DATA LISTING =>
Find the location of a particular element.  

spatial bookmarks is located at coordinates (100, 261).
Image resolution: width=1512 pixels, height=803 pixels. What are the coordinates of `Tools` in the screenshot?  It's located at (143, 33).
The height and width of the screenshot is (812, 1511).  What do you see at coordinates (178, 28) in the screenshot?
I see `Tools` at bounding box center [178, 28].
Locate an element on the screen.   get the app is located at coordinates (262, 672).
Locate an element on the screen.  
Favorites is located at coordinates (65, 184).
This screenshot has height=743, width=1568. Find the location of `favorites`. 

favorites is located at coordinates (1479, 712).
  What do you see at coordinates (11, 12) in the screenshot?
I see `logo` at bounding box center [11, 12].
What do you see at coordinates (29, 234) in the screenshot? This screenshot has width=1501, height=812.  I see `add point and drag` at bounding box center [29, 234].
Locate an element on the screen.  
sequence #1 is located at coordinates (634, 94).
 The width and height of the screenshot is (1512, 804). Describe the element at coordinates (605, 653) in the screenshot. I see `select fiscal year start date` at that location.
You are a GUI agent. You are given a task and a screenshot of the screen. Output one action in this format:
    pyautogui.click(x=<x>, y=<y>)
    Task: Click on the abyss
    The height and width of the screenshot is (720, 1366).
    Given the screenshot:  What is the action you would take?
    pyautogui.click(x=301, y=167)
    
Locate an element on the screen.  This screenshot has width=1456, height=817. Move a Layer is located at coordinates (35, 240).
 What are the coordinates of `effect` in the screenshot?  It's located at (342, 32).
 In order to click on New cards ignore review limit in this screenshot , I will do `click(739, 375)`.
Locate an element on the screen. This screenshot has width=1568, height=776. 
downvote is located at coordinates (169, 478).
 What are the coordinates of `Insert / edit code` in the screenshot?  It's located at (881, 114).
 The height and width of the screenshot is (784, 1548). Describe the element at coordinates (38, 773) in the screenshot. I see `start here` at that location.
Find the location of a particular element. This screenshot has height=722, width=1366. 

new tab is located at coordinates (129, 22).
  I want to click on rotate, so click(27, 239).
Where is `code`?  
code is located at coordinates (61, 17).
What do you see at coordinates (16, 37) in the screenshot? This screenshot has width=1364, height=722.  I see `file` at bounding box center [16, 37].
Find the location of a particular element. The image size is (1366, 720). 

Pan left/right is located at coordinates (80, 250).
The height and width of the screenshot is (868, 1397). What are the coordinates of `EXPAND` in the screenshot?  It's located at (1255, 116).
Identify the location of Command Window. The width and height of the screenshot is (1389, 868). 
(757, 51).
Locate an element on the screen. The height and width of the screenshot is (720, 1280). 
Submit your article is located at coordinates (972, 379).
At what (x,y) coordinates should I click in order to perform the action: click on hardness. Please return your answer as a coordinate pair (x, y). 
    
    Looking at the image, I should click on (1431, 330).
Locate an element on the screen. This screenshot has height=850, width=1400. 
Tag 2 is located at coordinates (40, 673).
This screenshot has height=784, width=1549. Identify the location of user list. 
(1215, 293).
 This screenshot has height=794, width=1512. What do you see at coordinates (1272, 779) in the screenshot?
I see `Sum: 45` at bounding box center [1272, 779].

PROBLEM STATEMENT =>
Please rewrite all of the lines above with "Locate an element" changed to "Point to an element" wherever it occurs, keeping everything else the same.

CORRECT RESPONSE =>
Find the location of a particular element.  

spatial bookmarks is located at coordinates (100, 261).
Image resolution: width=1512 pixels, height=803 pixels. What are the coordinates of `Tools` in the screenshot?  It's located at (143, 33).
The height and width of the screenshot is (812, 1511).  What do you see at coordinates (178, 28) in the screenshot?
I see `Tools` at bounding box center [178, 28].
Point to an element on the screen.   get the app is located at coordinates (262, 672).
Point to an element on the screen.  
Favorites is located at coordinates (65, 184).
This screenshot has height=743, width=1568. Find the location of `favorites`. 

favorites is located at coordinates (1479, 712).
  What do you see at coordinates (11, 12) in the screenshot?
I see `logo` at bounding box center [11, 12].
What do you see at coordinates (29, 234) in the screenshot? This screenshot has width=1501, height=812.  I see `add point and drag` at bounding box center [29, 234].
Point to an element on the screen.  
sequence #1 is located at coordinates (634, 94).
 The width and height of the screenshot is (1512, 804). Describe the element at coordinates (605, 653) in the screenshot. I see `select fiscal year start date` at that location.
You are a GUI agent. You are given a task and a screenshot of the screen. Output one action in this format:
    pyautogui.click(x=<x>, y=<y>)
    Task: Click on the abyss
    The height and width of the screenshot is (720, 1366).
    Given the screenshot:  What is the action you would take?
    pyautogui.click(x=301, y=167)
    
Point to an element on the screen.  This screenshot has width=1456, height=817. Move a Layer is located at coordinates (35, 240).
 What are the coordinates of `effect` in the screenshot?  It's located at (342, 32).
 In order to click on New cards ignore review limit in this screenshot , I will do `click(739, 375)`.
Point to an element on the screen. This screenshot has width=1568, height=776. 
downvote is located at coordinates (169, 478).
 What are the coordinates of `Insert / edit code` in the screenshot?  It's located at (881, 114).
 The height and width of the screenshot is (784, 1548). Describe the element at coordinates (38, 773) in the screenshot. I see `start here` at that location.
Find the location of a particular element. This screenshot has height=722, width=1366. 

new tab is located at coordinates (129, 22).
  I want to click on rotate, so click(27, 239).
Where is `code`?  
code is located at coordinates (61, 17).
What do you see at coordinates (16, 37) in the screenshot? This screenshot has width=1364, height=722.  I see `file` at bounding box center [16, 37].
Find the location of a particular element. The image size is (1366, 720). 

Pan left/right is located at coordinates (80, 250).
The height and width of the screenshot is (868, 1397). What are the coordinates of `EXPAND` in the screenshot?  It's located at (1255, 116).
Identify the location of Command Window. The width and height of the screenshot is (1389, 868). 
(757, 51).
Point to an element on the screen. The height and width of the screenshot is (720, 1280). 
Submit your article is located at coordinates (972, 379).
At what (x,y) coordinates should I click in order to perform the action: click on hardness. Please return your answer as a coordinate pair (x, y). 
    
    Looking at the image, I should click on (1431, 330).
Point to an element on the screen. This screenshot has height=850, width=1400. 
Tag 2 is located at coordinates (40, 673).
This screenshot has height=784, width=1549. Identify the location of user list. 
(1215, 293).
 This screenshot has height=794, width=1512. What do you see at coordinates (1272, 779) in the screenshot?
I see `Sum: 45` at bounding box center [1272, 779].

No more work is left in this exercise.